NVIDIA and Partners Showcase Cutting-Edge AI Performance and Versatility in MLPerf
NVIDIA and Partners Continued to Deliver the Best Overall AI Training Performance and Most Submissions Across All Benchmarks, with 90% of All Input Coming From the Ecosystem, According to MLPerf Benchmarks Released Today .
The NVIDIA AI platform covered all eight benchmarks of the MLPerf Training 2.0 cycle, highlighting its industry-leading versatility.
No other accelerator has run all the benchmarks, which represent popular AI use cases including speech recognition, natural language processing, recommender systems, object detection, object classification, and more. pictures, etc NVIDIA has done this consistently since its December 2018 submission to the first round of MLPerf, a standard AI benchmark suite.
Main benchmark results, availability
In its fourth consecutive MLPerf training submission, the NVIDIA A100 Tensor Core GPU based on the NVIDIA Ampere architecture continued to excel.
Selene, our in-house AI supercomputer based on the modular NVIDIA DGX SuperPOD and powered by NVIDIA A100 GPUs, our software stack, and NVIDIA InfiniBand networking, achieved the fastest time to train in four out of eight tests.
NVIDIA A100 also maintained its per-chip lead, proving the fastest in six out of eight tests.

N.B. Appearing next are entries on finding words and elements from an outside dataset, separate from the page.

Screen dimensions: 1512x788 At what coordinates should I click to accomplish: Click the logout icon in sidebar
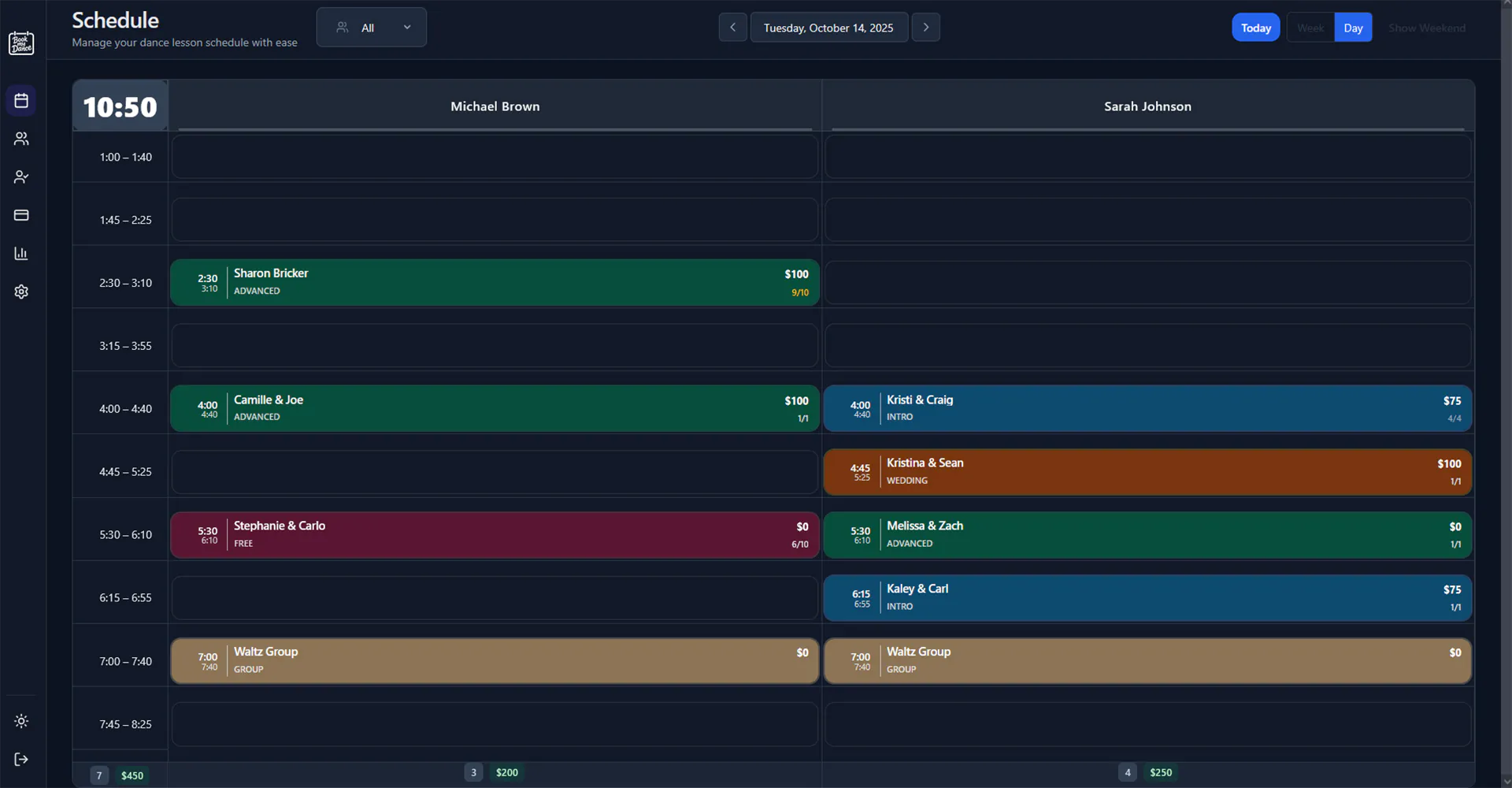click(x=21, y=760)
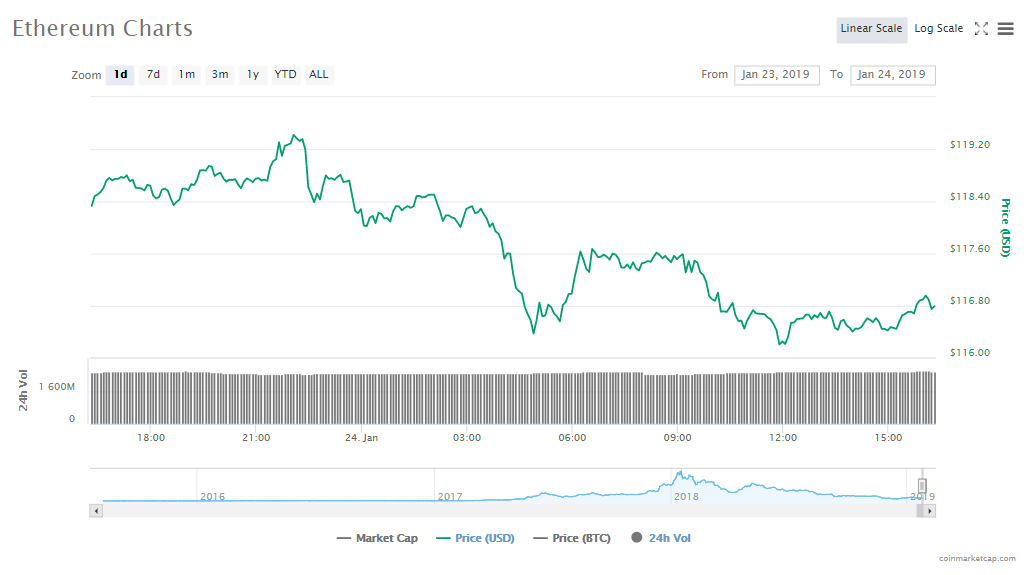Hide the Price (USD) series
Screen dimensions: 1030x575
tap(475, 538)
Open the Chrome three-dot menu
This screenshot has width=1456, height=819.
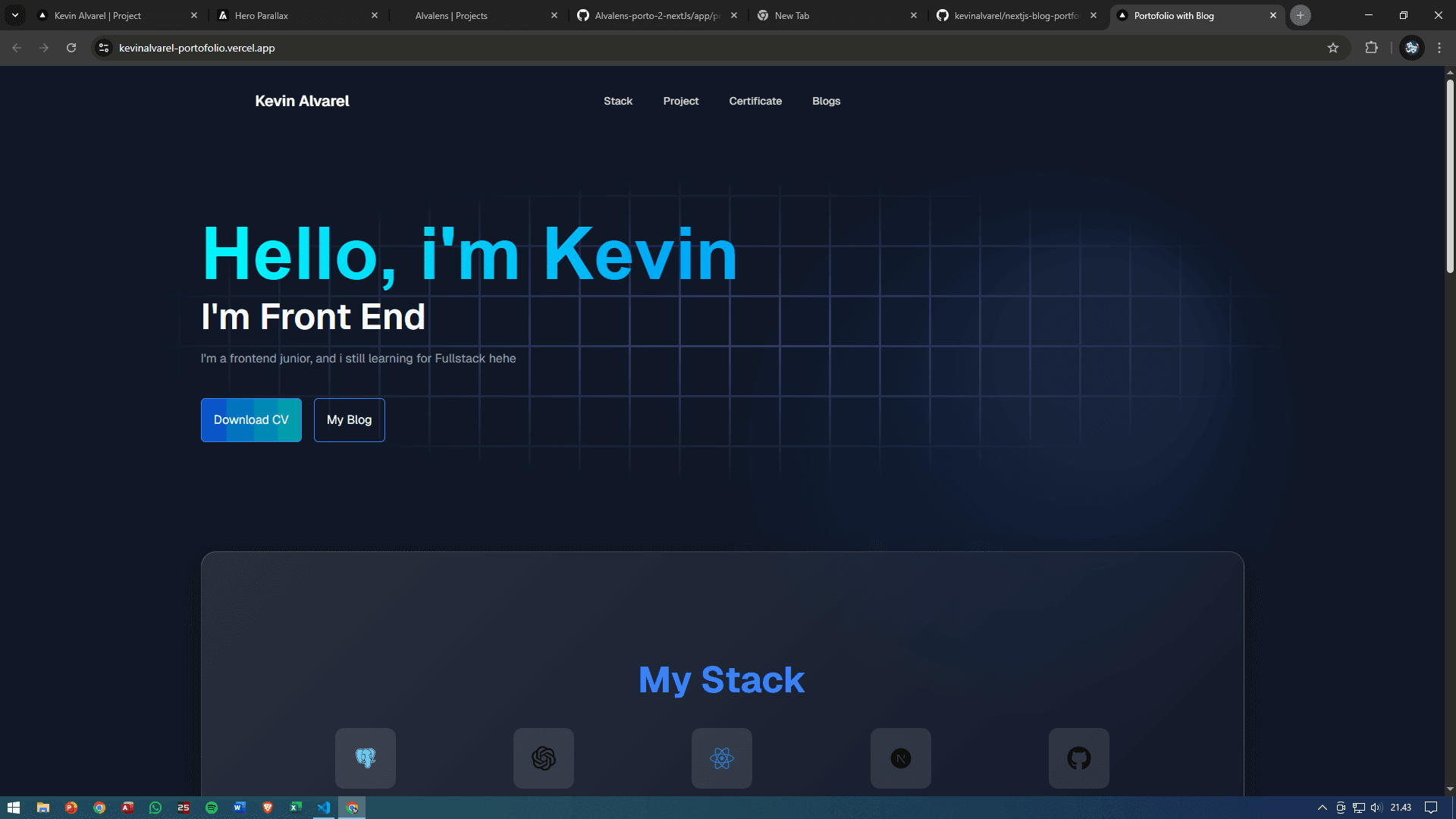pyautogui.click(x=1439, y=48)
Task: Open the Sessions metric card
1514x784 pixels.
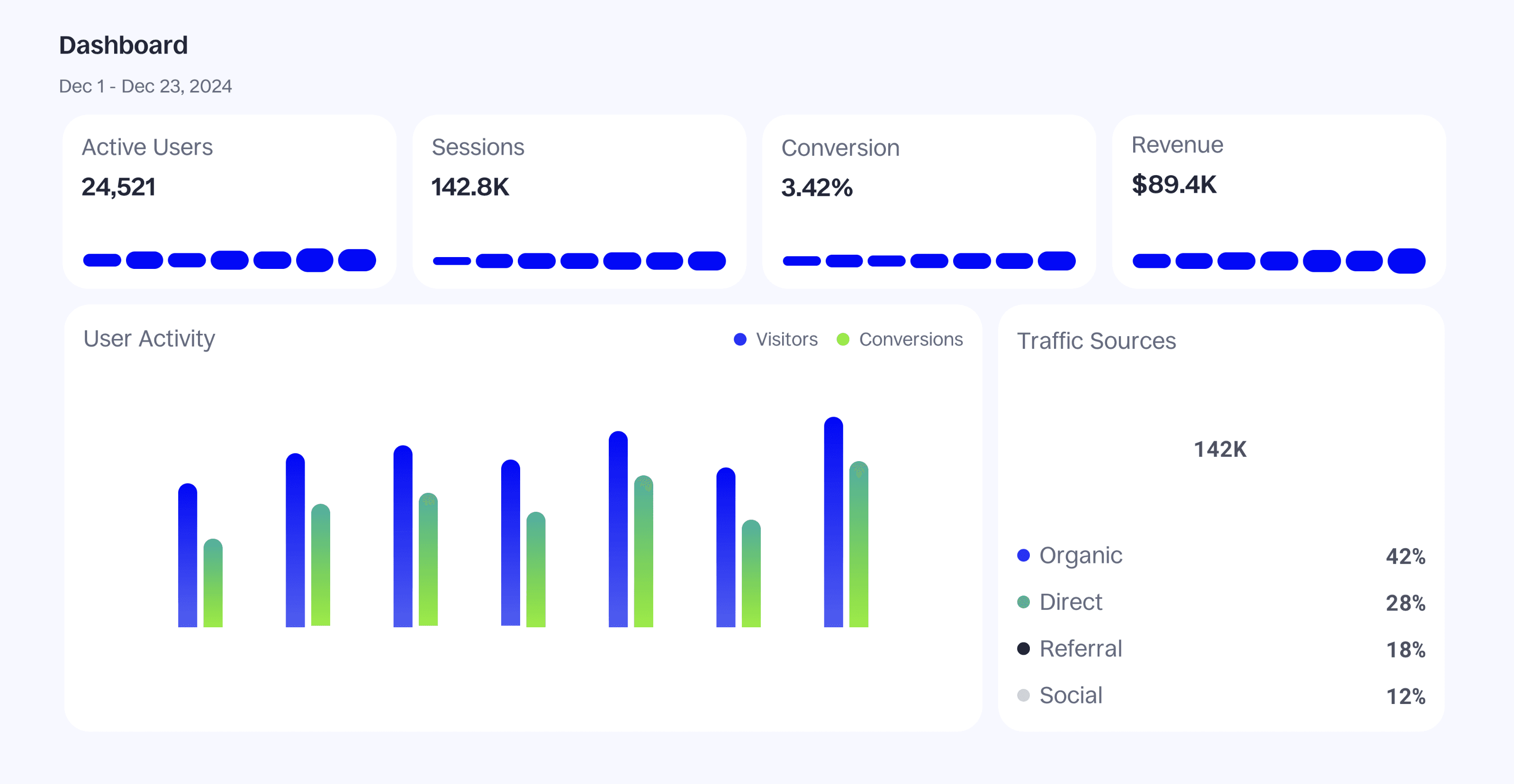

A total of 16 partners submitted results for this round using the NVIDIA AI platform. They include ASUS, Baidu, CASIA (Institute of Automation, Chinese Academy of Sciences), Dell Technologies, Fujitsu, GIGABYTE, H3C, Hewlett Packard Enterprise, Inspur, KRAI, Lenovo, MosaicML, Nettrix, and Supermicro.
Most of our OEM partners have submitted results using NVIDIA-certified systems, servers validated by NVIDIA to deliver exceptional performance, manageability, security, and scalability for enterprise deployments.
Many models power real AI applications
An AI application may need to understand a user’s voice request, classify an image, make a recommendation, and provide a response as a voice message.
These tasks require multiple types of AI models to work in sequence, also known as pipeline. Users need to design, train, deploy and optimize these models quickly and flexibly.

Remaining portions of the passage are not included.